INSTRUCTIONS TO FOLLOW
After locating the line that contains "Identify the click" in the data below, set down exactly that line and each one after it through the line that contains "Pide un trofeo (231, 1466)", and nothing more.

PROVIDED MATERIAL
-.-.-
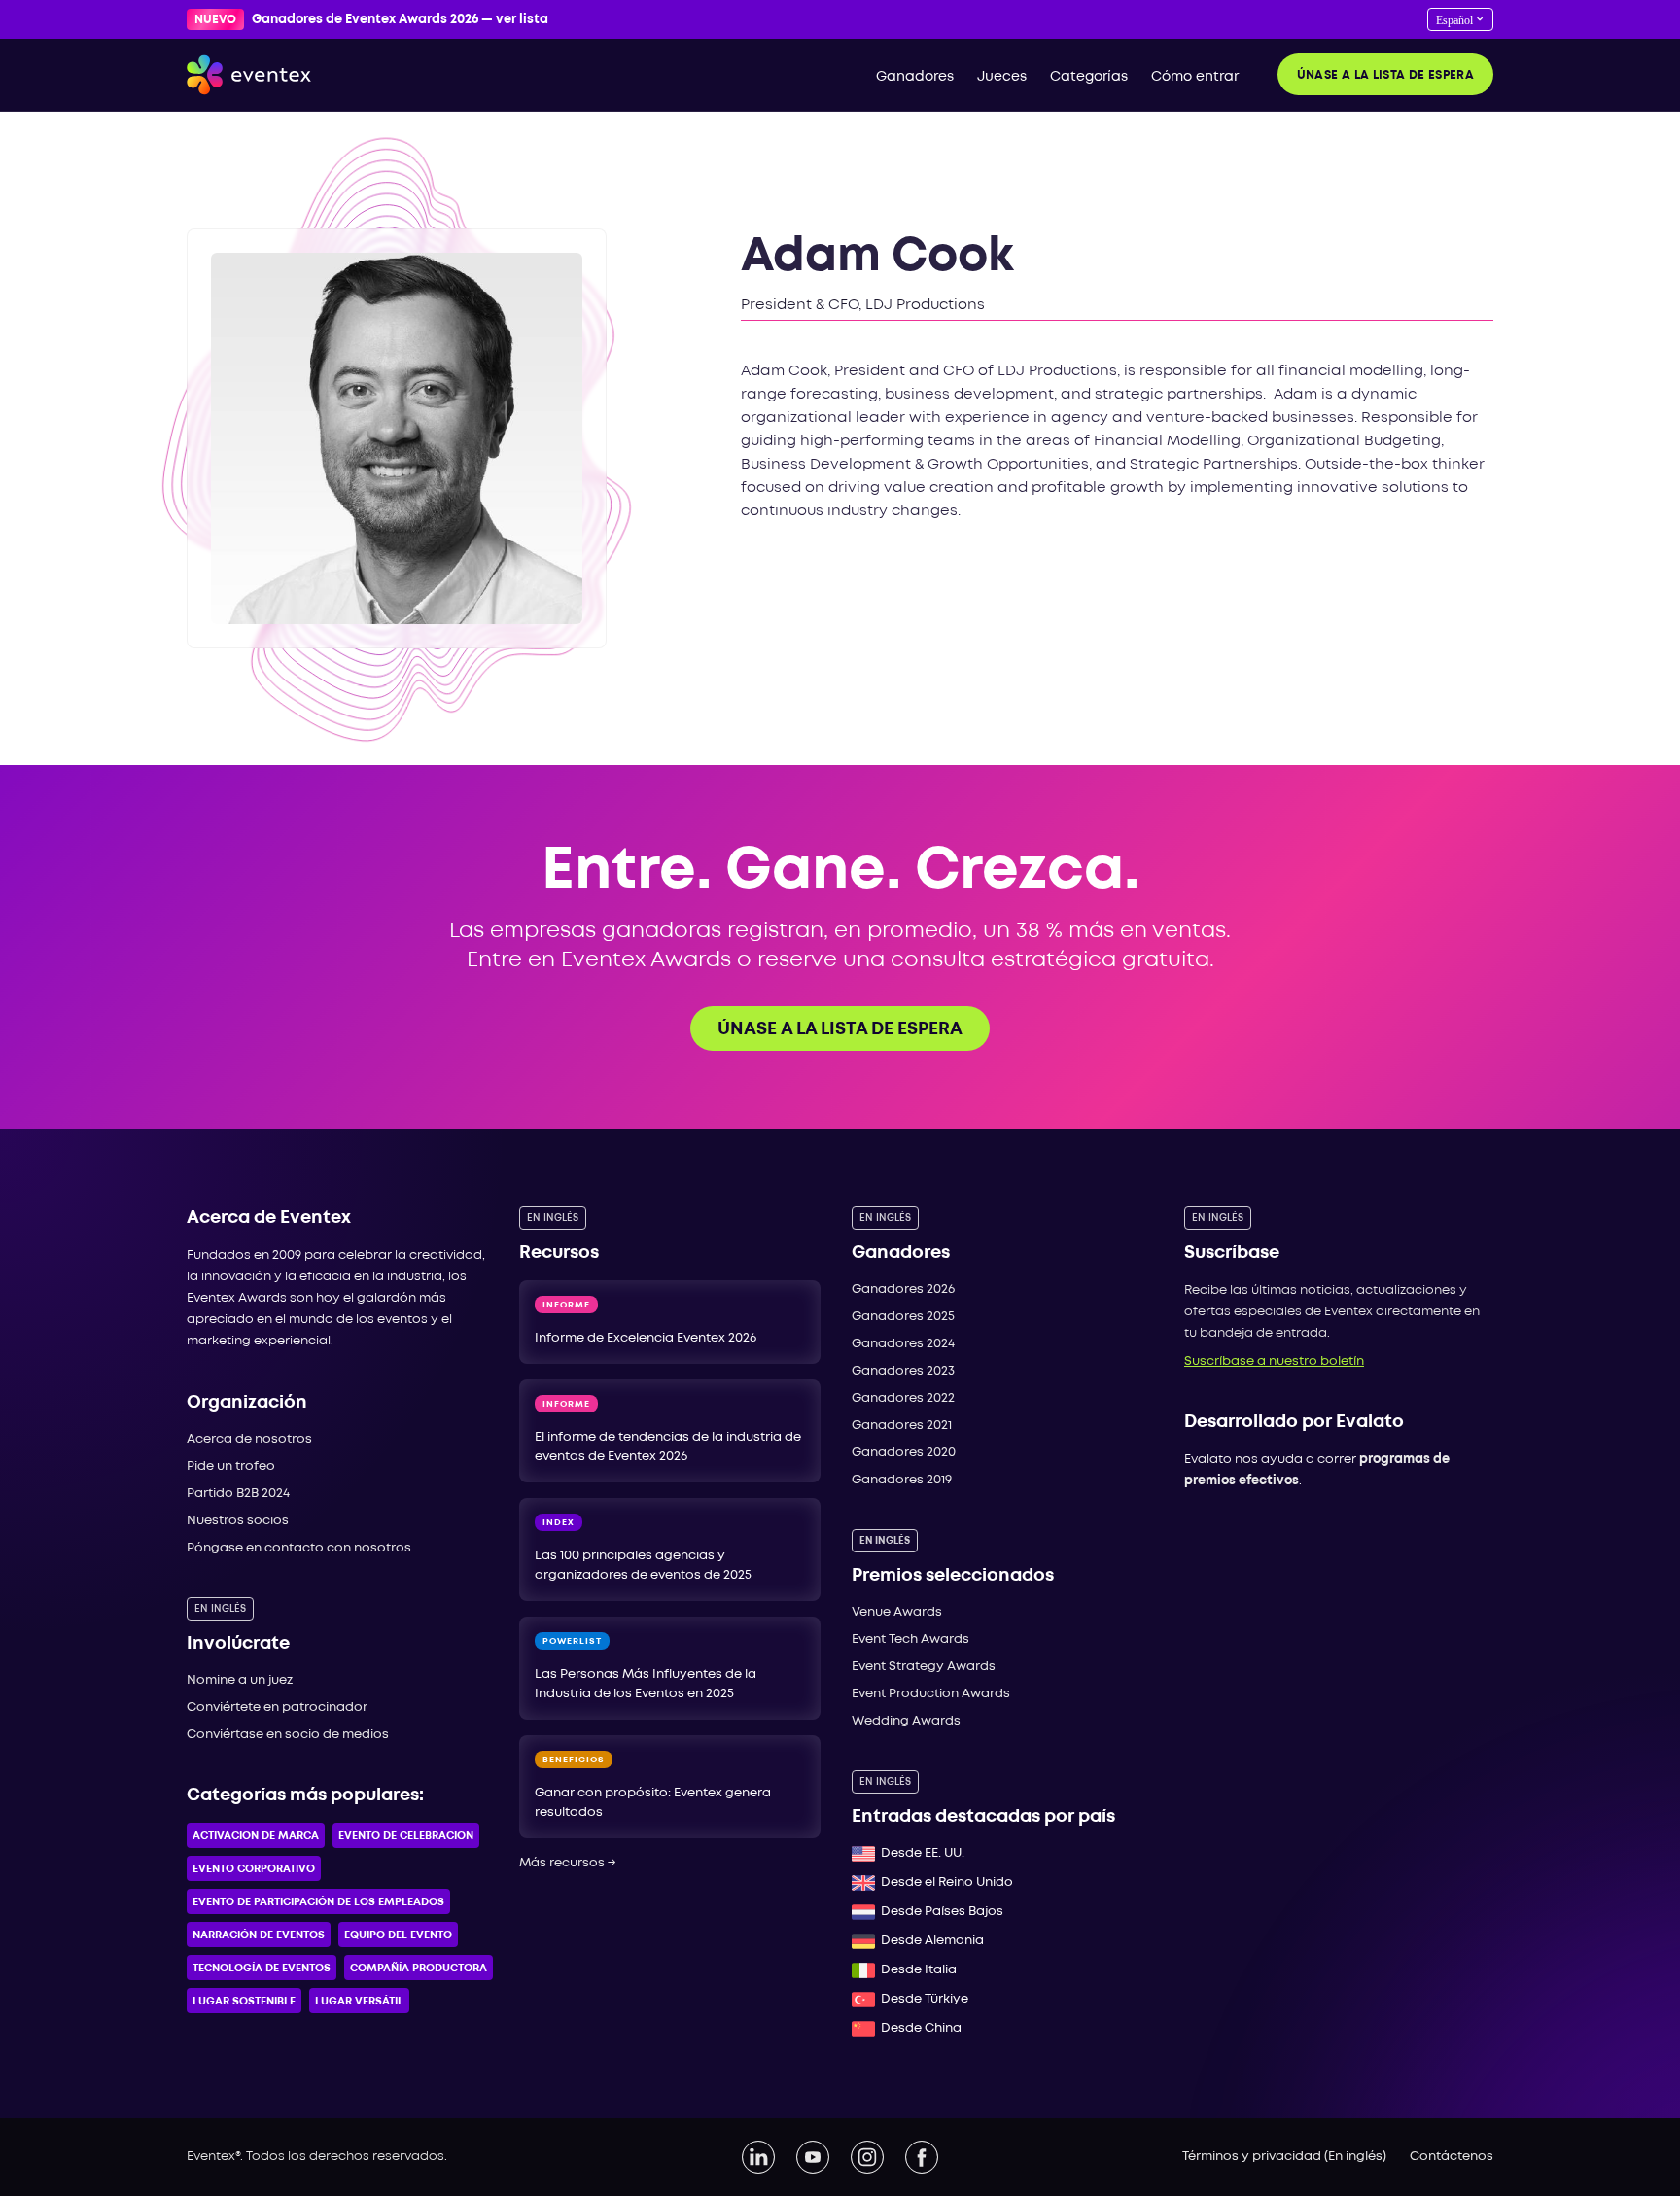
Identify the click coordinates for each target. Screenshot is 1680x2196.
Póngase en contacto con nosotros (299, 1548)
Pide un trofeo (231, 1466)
-.-.-
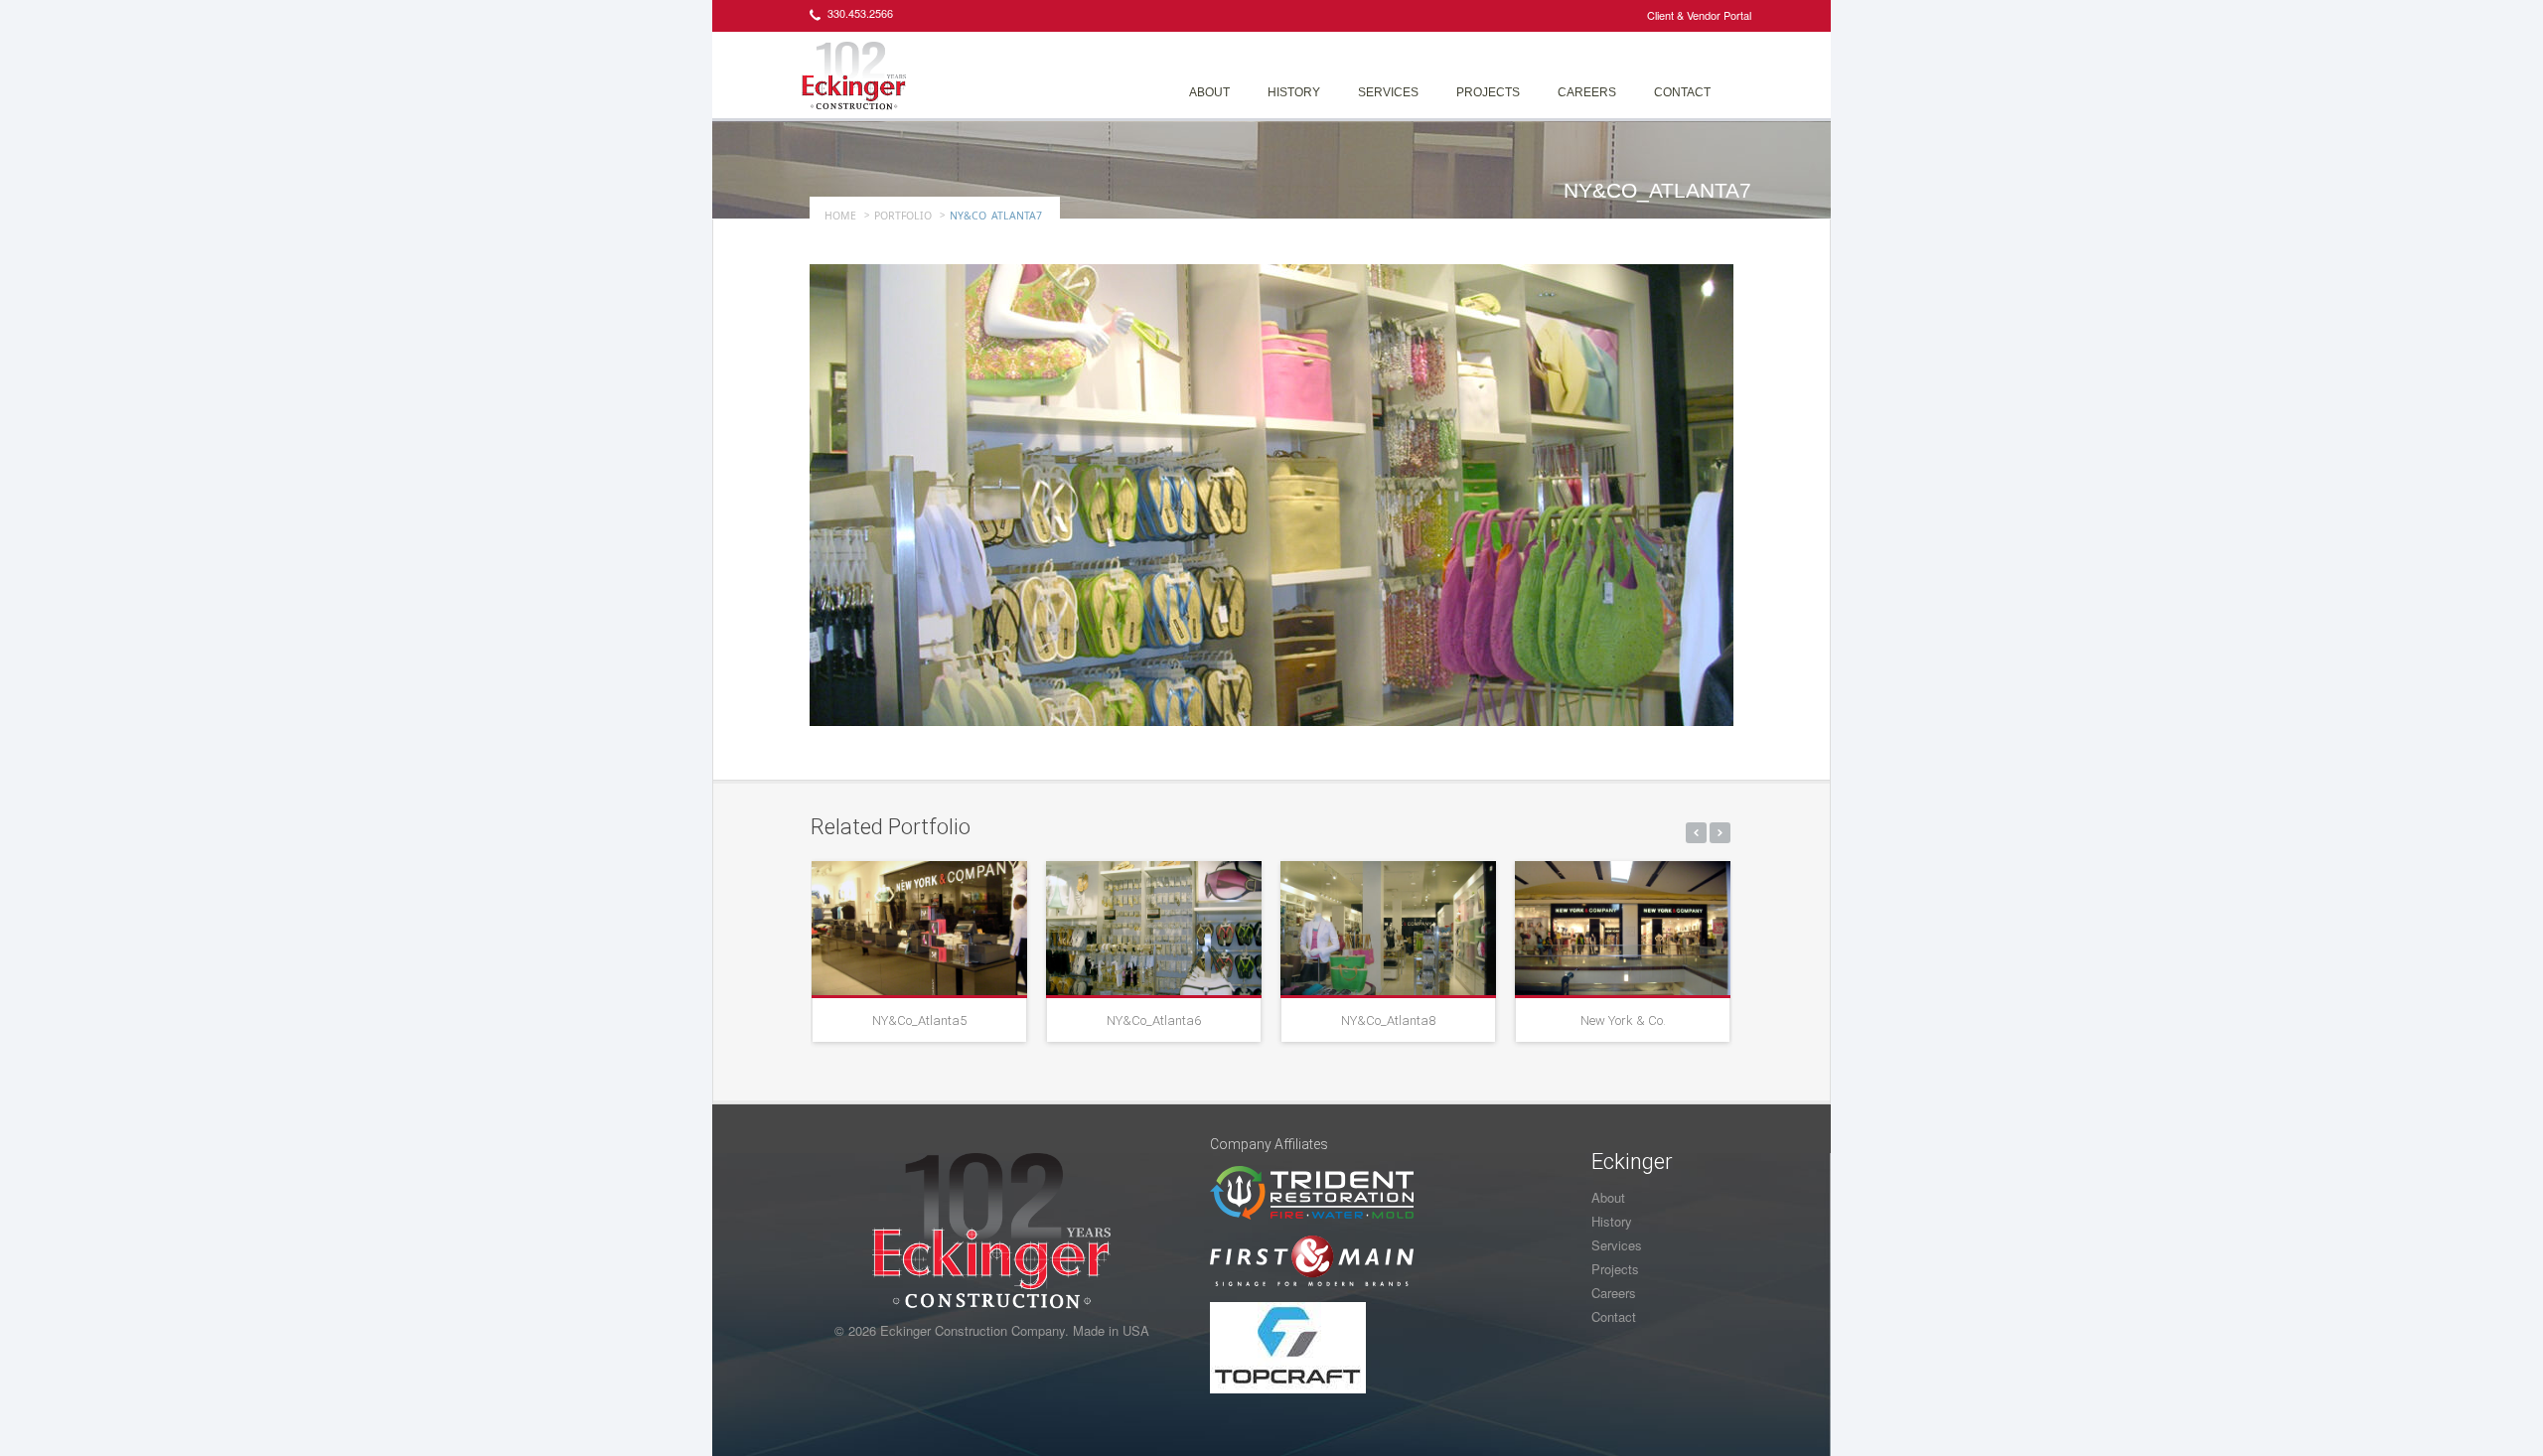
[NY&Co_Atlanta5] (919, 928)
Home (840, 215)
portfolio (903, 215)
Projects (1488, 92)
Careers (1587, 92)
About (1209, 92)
-.-.-
RESULT FOR THIS EXERCISE
Identify the click coordinates for each target. Screenshot is 1680x2196.
Póngase en contacto con nosotros (299, 1548)
Pide un trofeo (231, 1466)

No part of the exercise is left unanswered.